The leaders of the profession in India must know that such denial only leads to explosive situations sooner or later. Doctors already have experienced that, with respect to medical negligence and malpractice. For a long time these serious issues were ignored by professional bodies, often with the bland justification that erring doctors were only a “few black sheep.” But over the past decade, as we are aware, there has been an explosion of the already simmering anti-doctor sentiment in the public, much of it fueled by anger against the medical corruption and malpractice which the profession had ignored for decades. Casteism in medicine might end up on that path if not acknowledged and acted upon urgently.

The IMA and other professional bodies can take a leaf out of the British Medical Association’s (BMA) attitudes towards racism in medicine in the UK. In recent years the BMA has openly discussed the issue and strongly advocated for equal and respectful treatment of Black, Asian, and minority ethnic trainee doctors in the country. They have also conducted surveys and studies on minority doctors’ experiences of discrimination and racism (15). India will need several such studies, considering the multiple forms of discrimination and the geographic variation we have in cultures. Besides, it would be pertinent to study the administrative and decision-making leadership of our prominent medical bodies and analyse the under-representation of minority communities there. A cursory look at the top office-bearers in IMA, MCI (Medical Council of India, now National Medical Commission) and similar bodies in recent years makes it clear that minority representation is negligible in the profession’s official leadership roles. Not surprisingly, the actions of these organisations have shown neither a clear understanding of the ground reality of discrimination, nor genuine empathy with the lived experience of the humiliation and the anger that accompanies it.

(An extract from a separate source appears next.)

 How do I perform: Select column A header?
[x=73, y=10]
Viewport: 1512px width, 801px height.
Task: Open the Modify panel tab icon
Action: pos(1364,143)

On the more immediate timescale, people at the helm of medical colleges and hospitals must start taking seriously all complaints about harassment. They should also seek assistance from suitable experts to create plans of action to sensitise students and doctors regarding casteism and other forms of discrimination, and to institutionalise redressal mechanisms and mental well-being avenues for those subjected to bullying and harassment. The Indian medical profession today is rightly worried about the regular incidents of abuse and violence against doctors at the hands of the public. But it is disappointing that the regular abuse and violence against doctors at the hands of other doctors (both caste-based and otherwise) has been normalised as an almost integral part of medical training. There are few organised voices, like those of the Medico Friend Circle and the Jan Swasthya Abhiyan, which consistently attempt to highlight these issues and deliberate potential solutions. It is high time the rest of the profession joined in with all their might.